**Exercise directions**
Copy the entries below word for word, from the line with "How do I perform: Select the synonym" to the line with "pos(393,265)", including both of those lines.
================================
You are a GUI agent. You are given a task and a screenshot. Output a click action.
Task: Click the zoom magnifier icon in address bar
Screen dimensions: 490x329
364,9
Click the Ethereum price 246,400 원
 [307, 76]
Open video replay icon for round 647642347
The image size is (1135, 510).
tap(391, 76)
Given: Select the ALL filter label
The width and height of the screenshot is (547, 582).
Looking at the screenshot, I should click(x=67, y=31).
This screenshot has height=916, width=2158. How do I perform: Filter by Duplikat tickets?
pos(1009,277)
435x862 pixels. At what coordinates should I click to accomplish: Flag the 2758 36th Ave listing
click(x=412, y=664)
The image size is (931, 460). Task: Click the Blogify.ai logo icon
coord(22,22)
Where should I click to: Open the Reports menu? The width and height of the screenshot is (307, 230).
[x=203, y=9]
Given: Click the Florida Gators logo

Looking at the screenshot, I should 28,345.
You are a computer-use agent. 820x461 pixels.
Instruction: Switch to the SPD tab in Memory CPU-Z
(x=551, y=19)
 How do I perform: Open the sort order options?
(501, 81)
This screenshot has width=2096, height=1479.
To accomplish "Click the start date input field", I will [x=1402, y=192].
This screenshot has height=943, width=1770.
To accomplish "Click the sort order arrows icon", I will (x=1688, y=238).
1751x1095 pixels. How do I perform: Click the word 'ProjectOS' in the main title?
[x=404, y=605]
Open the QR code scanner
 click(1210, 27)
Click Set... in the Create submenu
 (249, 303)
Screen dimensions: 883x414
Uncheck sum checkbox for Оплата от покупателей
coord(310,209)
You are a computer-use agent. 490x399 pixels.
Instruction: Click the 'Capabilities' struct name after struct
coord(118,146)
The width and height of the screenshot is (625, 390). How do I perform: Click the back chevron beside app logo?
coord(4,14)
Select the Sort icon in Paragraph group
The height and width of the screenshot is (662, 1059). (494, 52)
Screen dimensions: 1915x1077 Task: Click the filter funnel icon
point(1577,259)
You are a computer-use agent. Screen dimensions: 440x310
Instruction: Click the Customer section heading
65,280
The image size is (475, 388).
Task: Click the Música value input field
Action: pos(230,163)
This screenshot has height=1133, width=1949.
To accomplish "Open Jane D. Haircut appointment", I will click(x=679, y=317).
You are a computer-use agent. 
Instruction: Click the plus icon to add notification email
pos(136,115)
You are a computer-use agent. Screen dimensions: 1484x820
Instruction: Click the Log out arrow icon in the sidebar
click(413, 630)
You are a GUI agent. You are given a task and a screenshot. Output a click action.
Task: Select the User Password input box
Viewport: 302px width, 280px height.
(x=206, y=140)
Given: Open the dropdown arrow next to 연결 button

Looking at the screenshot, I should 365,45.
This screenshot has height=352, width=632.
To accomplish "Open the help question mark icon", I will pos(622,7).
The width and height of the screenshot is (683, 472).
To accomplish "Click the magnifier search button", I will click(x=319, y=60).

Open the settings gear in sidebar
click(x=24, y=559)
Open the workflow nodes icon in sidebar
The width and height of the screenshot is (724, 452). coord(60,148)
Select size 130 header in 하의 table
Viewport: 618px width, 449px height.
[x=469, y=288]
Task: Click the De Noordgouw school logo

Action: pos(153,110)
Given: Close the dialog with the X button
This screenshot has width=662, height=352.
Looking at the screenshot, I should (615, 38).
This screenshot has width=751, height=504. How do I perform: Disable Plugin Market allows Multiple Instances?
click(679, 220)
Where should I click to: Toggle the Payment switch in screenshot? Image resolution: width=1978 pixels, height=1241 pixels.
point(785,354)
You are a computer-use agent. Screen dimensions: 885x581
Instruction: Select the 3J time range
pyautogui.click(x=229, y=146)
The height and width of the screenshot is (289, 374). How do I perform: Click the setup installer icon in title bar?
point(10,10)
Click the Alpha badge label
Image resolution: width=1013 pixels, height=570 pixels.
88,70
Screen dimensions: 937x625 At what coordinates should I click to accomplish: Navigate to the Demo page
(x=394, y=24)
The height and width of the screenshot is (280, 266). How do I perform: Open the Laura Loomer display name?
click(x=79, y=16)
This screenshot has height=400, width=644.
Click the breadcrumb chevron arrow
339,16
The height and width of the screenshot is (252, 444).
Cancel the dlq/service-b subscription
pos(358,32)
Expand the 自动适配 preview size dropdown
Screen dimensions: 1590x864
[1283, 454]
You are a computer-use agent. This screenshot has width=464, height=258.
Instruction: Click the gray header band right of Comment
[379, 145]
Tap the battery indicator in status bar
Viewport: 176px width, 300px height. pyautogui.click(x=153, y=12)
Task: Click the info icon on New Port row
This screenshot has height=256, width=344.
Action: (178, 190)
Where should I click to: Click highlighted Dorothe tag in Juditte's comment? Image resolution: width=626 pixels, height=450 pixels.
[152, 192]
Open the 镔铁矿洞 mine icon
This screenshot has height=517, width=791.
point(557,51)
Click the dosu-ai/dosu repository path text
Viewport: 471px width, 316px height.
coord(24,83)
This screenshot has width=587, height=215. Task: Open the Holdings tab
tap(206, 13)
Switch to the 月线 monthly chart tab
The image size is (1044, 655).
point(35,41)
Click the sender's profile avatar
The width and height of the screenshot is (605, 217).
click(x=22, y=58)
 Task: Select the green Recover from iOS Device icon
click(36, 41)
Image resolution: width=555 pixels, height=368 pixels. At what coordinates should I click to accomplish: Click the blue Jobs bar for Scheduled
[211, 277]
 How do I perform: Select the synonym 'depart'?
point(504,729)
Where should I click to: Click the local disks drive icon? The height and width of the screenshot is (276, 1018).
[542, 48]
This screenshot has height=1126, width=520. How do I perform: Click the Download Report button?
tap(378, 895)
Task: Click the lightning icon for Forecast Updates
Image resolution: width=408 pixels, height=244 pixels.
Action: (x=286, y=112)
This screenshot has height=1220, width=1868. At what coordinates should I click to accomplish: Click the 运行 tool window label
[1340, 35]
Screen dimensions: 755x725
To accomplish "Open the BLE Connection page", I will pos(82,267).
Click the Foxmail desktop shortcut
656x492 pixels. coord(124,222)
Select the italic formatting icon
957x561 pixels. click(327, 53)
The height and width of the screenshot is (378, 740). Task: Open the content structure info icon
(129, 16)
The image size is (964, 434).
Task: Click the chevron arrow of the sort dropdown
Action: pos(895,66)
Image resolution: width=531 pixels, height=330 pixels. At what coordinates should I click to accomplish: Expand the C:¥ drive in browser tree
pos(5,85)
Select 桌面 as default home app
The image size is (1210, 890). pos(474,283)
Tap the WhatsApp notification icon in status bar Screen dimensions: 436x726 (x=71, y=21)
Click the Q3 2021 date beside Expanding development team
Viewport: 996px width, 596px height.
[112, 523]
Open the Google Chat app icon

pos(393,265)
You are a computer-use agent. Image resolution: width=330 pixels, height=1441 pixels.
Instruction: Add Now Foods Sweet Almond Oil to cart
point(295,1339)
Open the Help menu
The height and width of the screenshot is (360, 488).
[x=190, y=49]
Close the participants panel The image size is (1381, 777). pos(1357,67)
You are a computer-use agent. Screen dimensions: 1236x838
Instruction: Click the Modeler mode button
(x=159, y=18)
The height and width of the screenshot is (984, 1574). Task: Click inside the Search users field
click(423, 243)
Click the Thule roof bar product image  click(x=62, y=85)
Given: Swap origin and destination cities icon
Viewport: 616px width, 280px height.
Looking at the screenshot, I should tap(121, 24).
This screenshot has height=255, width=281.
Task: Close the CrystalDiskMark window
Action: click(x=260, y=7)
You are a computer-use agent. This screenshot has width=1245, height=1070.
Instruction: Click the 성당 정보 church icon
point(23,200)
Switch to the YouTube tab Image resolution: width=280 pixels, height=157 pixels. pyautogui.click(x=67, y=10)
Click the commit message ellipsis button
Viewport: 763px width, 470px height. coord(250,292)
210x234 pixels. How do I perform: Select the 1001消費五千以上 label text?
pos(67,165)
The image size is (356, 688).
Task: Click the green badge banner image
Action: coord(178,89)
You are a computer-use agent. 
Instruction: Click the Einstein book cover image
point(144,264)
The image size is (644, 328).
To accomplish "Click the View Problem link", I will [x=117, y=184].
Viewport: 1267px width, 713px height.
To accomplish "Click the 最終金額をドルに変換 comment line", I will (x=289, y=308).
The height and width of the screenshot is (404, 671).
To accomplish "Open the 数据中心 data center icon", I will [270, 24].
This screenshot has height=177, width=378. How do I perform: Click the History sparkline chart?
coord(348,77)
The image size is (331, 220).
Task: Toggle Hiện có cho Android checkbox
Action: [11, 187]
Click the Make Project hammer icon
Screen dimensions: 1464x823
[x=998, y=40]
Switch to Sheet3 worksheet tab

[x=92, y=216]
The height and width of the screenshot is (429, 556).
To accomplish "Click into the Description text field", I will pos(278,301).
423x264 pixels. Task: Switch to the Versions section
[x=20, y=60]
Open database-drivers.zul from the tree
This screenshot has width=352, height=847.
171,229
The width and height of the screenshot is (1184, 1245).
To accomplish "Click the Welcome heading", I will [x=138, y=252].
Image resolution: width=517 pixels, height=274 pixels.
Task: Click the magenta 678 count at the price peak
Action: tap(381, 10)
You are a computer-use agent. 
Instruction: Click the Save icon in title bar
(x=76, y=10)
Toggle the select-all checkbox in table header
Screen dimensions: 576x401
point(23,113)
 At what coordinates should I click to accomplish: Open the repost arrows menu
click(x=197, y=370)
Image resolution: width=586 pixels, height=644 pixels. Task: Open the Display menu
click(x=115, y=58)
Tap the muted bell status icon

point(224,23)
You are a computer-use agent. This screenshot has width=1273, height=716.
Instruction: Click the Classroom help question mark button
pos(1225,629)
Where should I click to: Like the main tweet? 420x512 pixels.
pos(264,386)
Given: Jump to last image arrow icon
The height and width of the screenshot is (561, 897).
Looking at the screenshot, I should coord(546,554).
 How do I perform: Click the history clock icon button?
================================
**Result**
 How do I perform: Select the synonym 'depart'?
point(504,729)
Where should I click to: Click the local disks drive icon? The height and width of the screenshot is (276, 1018).
[542, 48]
This screenshot has height=1126, width=520. How do I perform: Click the Download Report button?
tap(378, 895)
Task: Click the lightning icon for Forecast Updates
Image resolution: width=408 pixels, height=244 pixels.
Action: (x=286, y=112)
This screenshot has height=1220, width=1868. At what coordinates should I click to accomplish: Click the 运行 tool window label
[1340, 35]
Screen dimensions: 755x725
To accomplish "Open the BLE Connection page", I will pos(82,267).
Click the Foxmail desktop shortcut
656x492 pixels. coord(124,222)
Select the italic formatting icon
957x561 pixels. click(327, 53)
The height and width of the screenshot is (378, 740). Task: Open the content structure info icon
(129, 16)
The image size is (964, 434).
Task: Click the chevron arrow of the sort dropdown
Action: pos(895,66)
Image resolution: width=531 pixels, height=330 pixels. At what coordinates should I click to accomplish: Expand the C:¥ drive in browser tree
pos(5,85)
Select 桌面 as default home app
The image size is (1210, 890). pos(474,283)
Tap the WhatsApp notification icon in status bar Screen dimensions: 436x726 (x=71, y=21)
Click the Q3 2021 date beside Expanding development team
Viewport: 996px width, 596px height.
[112, 523]
Open the Google Chat app icon

pos(393,265)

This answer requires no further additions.